**Saved data entries**
+ + + +
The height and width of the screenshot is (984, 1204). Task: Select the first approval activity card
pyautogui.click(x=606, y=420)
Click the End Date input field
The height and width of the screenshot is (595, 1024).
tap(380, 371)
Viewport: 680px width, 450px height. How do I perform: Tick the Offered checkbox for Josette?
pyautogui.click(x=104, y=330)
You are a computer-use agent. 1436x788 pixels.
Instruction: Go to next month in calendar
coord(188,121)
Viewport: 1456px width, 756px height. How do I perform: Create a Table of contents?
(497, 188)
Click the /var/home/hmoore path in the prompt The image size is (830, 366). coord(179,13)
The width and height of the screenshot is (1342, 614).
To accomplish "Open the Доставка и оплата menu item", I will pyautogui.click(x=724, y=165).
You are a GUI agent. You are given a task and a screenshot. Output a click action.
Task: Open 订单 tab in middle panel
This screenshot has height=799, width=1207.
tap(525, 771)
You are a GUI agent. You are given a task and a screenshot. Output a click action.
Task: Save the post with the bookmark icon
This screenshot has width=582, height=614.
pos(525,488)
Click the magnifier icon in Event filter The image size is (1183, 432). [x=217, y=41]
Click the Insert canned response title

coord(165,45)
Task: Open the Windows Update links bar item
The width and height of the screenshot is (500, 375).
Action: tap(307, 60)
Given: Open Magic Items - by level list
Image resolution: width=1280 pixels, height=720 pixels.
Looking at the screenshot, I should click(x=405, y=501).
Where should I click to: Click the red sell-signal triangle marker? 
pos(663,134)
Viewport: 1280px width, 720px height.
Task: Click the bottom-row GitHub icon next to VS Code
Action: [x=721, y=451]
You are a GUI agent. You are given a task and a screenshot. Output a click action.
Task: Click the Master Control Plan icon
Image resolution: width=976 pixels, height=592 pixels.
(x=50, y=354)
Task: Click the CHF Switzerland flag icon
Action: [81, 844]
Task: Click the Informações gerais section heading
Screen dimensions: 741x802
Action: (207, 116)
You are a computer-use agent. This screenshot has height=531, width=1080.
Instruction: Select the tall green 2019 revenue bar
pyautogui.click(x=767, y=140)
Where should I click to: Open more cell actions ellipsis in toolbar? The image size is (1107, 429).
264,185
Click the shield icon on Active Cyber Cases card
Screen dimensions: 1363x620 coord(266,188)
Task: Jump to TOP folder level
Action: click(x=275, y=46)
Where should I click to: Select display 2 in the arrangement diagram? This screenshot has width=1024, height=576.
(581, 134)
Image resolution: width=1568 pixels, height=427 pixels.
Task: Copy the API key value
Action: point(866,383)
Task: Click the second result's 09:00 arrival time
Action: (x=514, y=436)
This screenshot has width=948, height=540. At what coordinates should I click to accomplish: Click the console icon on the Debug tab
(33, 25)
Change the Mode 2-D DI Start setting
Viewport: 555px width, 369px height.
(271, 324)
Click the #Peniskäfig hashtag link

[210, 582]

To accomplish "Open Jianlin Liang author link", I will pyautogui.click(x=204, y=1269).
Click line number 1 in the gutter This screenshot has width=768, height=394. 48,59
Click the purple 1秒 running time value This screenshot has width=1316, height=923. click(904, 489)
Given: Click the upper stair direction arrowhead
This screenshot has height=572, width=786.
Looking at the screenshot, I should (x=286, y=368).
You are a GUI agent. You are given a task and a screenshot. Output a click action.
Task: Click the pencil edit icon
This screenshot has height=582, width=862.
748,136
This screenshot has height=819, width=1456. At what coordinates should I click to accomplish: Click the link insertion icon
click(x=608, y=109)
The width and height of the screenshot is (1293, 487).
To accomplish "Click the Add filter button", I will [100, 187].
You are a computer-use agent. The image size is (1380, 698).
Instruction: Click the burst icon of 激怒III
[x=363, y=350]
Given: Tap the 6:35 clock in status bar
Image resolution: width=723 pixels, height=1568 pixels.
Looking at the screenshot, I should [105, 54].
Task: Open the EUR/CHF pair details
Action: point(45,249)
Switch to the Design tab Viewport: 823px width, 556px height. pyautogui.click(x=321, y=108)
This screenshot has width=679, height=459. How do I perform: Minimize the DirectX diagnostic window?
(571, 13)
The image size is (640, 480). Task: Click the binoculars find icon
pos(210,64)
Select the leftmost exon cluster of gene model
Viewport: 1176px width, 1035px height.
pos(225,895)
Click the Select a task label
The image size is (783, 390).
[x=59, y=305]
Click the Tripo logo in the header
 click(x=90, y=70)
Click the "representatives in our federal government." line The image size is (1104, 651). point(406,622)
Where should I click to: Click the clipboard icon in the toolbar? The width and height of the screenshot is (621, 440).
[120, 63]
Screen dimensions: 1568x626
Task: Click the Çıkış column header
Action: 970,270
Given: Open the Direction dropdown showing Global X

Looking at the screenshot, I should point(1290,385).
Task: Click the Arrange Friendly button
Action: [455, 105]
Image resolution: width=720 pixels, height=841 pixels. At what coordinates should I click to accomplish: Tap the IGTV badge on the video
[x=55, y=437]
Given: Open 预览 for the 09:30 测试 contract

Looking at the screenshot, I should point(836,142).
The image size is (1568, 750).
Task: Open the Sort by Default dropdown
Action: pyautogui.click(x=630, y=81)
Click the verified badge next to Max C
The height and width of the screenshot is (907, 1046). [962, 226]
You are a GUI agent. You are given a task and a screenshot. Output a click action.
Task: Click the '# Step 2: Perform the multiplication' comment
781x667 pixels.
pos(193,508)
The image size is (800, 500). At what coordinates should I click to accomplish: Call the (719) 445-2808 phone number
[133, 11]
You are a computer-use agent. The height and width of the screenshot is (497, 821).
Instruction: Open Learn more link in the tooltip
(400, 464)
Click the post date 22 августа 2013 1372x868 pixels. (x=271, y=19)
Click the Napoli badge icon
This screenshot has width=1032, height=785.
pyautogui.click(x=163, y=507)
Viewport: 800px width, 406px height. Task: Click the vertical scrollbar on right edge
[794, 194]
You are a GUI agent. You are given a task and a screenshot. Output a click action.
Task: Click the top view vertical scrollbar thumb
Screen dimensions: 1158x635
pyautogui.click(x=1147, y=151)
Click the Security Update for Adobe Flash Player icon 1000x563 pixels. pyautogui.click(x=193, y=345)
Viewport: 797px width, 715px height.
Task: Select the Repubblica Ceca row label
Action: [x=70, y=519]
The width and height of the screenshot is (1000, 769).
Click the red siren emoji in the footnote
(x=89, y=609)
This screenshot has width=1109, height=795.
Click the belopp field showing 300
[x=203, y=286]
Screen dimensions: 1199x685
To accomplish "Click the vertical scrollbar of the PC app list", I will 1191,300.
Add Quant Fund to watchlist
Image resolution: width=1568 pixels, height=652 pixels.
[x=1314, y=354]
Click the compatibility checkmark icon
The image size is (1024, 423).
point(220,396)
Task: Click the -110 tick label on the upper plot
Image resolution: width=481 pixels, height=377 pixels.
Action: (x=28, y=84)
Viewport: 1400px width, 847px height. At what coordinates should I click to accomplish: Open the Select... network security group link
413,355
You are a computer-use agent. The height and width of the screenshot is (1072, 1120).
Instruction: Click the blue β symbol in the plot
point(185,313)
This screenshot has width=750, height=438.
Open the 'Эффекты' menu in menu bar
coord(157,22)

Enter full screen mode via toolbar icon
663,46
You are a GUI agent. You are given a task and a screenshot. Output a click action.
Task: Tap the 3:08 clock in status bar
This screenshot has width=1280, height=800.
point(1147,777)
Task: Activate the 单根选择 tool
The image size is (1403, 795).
+ + + +
**Work order**
Every entry must be set down exactly, with nothing left out.

**Solution to this task**
The height and width of the screenshot is (984, 1204). Task: Select the first approval activity card
pyautogui.click(x=606, y=420)
Click the End Date input field
The height and width of the screenshot is (595, 1024).
tap(380, 371)
Viewport: 680px width, 450px height. How do I perform: Tick the Offered checkbox for Josette?
pyautogui.click(x=104, y=330)
You are a computer-use agent. 1436x788 pixels.
Instruction: Go to next month in calendar
coord(188,121)
Viewport: 1456px width, 756px height. How do I perform: Create a Table of contents?
(497, 188)
Click the /var/home/hmoore path in the prompt The image size is (830, 366). coord(179,13)
The width and height of the screenshot is (1342, 614).
To accomplish "Open the Доставка и оплата menu item", I will pyautogui.click(x=724, y=165).
You are a GUI agent. You are given a task and a screenshot. Output a click action.
Task: Open 订单 tab in middle panel
This screenshot has height=799, width=1207.
tap(525, 771)
You are a GUI agent. You are given a task and a screenshot. Output a click action.
Task: Save the post with the bookmark icon
This screenshot has width=582, height=614.
pos(525,488)
Click the magnifier icon in Event filter The image size is (1183, 432). [x=217, y=41]
Click the Insert canned response title

coord(165,45)
Task: Open the Windows Update links bar item
The width and height of the screenshot is (500, 375).
Action: tap(307, 60)
Given: Open Magic Items - by level list
Image resolution: width=1280 pixels, height=720 pixels.
Looking at the screenshot, I should click(x=405, y=501).
Where should I click to: Click the red sell-signal triangle marker? 
pos(663,134)
Viewport: 1280px width, 720px height.
Task: Click the bottom-row GitHub icon next to VS Code
Action: [x=721, y=451]
You are a GUI agent. You are given a task and a screenshot. Output a click action.
Task: Click the Master Control Plan icon
Image resolution: width=976 pixels, height=592 pixels.
(x=50, y=354)
Task: Click the CHF Switzerland flag icon
Action: [81, 844]
Task: Click the Informações gerais section heading
Screen dimensions: 741x802
Action: (207, 116)
You are a computer-use agent. This screenshot has height=531, width=1080.
Instruction: Select the tall green 2019 revenue bar
pyautogui.click(x=767, y=140)
Where should I click to: Open more cell actions ellipsis in toolbar? The image size is (1107, 429).
264,185
Click the shield icon on Active Cyber Cases card
Screen dimensions: 1363x620 coord(266,188)
Task: Jump to TOP folder level
Action: click(x=275, y=46)
Where should I click to: Select display 2 in the arrangement diagram? This screenshot has width=1024, height=576.
(581, 134)
Image resolution: width=1568 pixels, height=427 pixels.
Task: Copy the API key value
Action: point(866,383)
Task: Click the second result's 09:00 arrival time
Action: (x=514, y=436)
This screenshot has width=948, height=540. At what coordinates should I click to accomplish: Click the console icon on the Debug tab
(33, 25)
Change the Mode 2-D DI Start setting
Viewport: 555px width, 369px height.
(271, 324)
Click the #Peniskäfig hashtag link

[210, 582]

To accomplish "Open Jianlin Liang author link", I will pyautogui.click(x=204, y=1269).
Click line number 1 in the gutter This screenshot has width=768, height=394. 48,59
Click the purple 1秒 running time value This screenshot has width=1316, height=923. click(904, 489)
Given: Click the upper stair direction arrowhead
This screenshot has height=572, width=786.
Looking at the screenshot, I should (x=286, y=368).
You are a GUI agent. You are given a task and a screenshot. Output a click action.
Task: Click the pencil edit icon
This screenshot has height=582, width=862.
748,136
This screenshot has height=819, width=1456. At what coordinates should I click to accomplish: Click the link insertion icon
click(x=608, y=109)
The width and height of the screenshot is (1293, 487).
To accomplish "Click the Add filter button", I will [100, 187].
You are a computer-use agent. The image size is (1380, 698).
Instruction: Click the burst icon of 激怒III
[x=363, y=350]
Given: Tap the 6:35 clock in status bar
Image resolution: width=723 pixels, height=1568 pixels.
Looking at the screenshot, I should [105, 54].
Task: Open the EUR/CHF pair details
Action: point(45,249)
Switch to the Design tab Viewport: 823px width, 556px height. pyautogui.click(x=321, y=108)
This screenshot has width=679, height=459. How do I perform: Minimize the DirectX diagnostic window?
(571, 13)
The image size is (640, 480). Task: Click the binoculars find icon
pos(210,64)
Select the leftmost exon cluster of gene model
Viewport: 1176px width, 1035px height.
pos(225,895)
Click the Select a task label
The image size is (783, 390).
[x=59, y=305]
Click the Tripo logo in the header
 click(x=90, y=70)
Click the "representatives in our federal government." line The image size is (1104, 651). point(406,622)
Where should I click to: Click the clipboard icon in the toolbar? The width and height of the screenshot is (621, 440).
[120, 63]
Screen dimensions: 1568x626
Task: Click the Çıkış column header
Action: 970,270
Given: Open the Direction dropdown showing Global X

Looking at the screenshot, I should point(1290,385).
Task: Click the Arrange Friendly button
Action: [455, 105]
Image resolution: width=720 pixels, height=841 pixels. At what coordinates should I click to accomplish: Tap the IGTV badge on the video
[x=55, y=437]
Given: Open 预览 for the 09:30 测试 contract

Looking at the screenshot, I should point(836,142).
The image size is (1568, 750).
Task: Open the Sort by Default dropdown
Action: pyautogui.click(x=630, y=81)
Click the verified badge next to Max C
The height and width of the screenshot is (907, 1046). [962, 226]
You are a GUI agent. You are given a task and a screenshot. Output a click action.
Task: Click the '# Step 2: Perform the multiplication' comment
781x667 pixels.
pos(193,508)
The image size is (800, 500). At what coordinates should I click to accomplish: Call the (719) 445-2808 phone number
[133, 11]
You are a computer-use agent. The height and width of the screenshot is (497, 821).
Instruction: Open Learn more link in the tooltip
(400, 464)
Click the post date 22 августа 2013 1372x868 pixels. (x=271, y=19)
Click the Napoli badge icon
This screenshot has width=1032, height=785.
pyautogui.click(x=163, y=507)
Viewport: 800px width, 406px height. Task: Click the vertical scrollbar on right edge
[794, 194]
You are a GUI agent. You are given a task and a screenshot. Output a click action.
Task: Click the top view vertical scrollbar thumb
Screen dimensions: 1158x635
pyautogui.click(x=1147, y=151)
Click the Security Update for Adobe Flash Player icon 1000x563 pixels. pyautogui.click(x=193, y=345)
Viewport: 797px width, 715px height.
Task: Select the Repubblica Ceca row label
Action: [x=70, y=519]
The width and height of the screenshot is (1000, 769).
Click the red siren emoji in the footnote
(x=89, y=609)
This screenshot has width=1109, height=795.
Click the belopp field showing 300
[x=203, y=286]
Screen dimensions: 1199x685
To accomplish "Click the vertical scrollbar of the PC app list", I will 1191,300.
Add Quant Fund to watchlist
Image resolution: width=1568 pixels, height=652 pixels.
[x=1314, y=354]
Click the compatibility checkmark icon
The image size is (1024, 423).
point(220,396)
Task: Click the -110 tick label on the upper plot
Image resolution: width=481 pixels, height=377 pixels.
Action: (x=28, y=84)
Viewport: 1400px width, 847px height. At what coordinates should I click to accomplish: Open the Select... network security group link
413,355
You are a computer-use agent. The height and width of the screenshot is (1072, 1120).
Instruction: Click the blue β symbol in the plot
point(185,313)
This screenshot has width=750, height=438.
Open the 'Эффекты' menu in menu bar
coord(157,22)

Enter full screen mode via toolbar icon
663,46
You are a GUI agent. You are given a task and a screenshot. Output a click action.
Task: Tap the 3:08 clock in status bar
This screenshot has width=1280, height=800.
point(1147,777)
Task: Activate the 单根选择 tool
The image size is (1403, 795).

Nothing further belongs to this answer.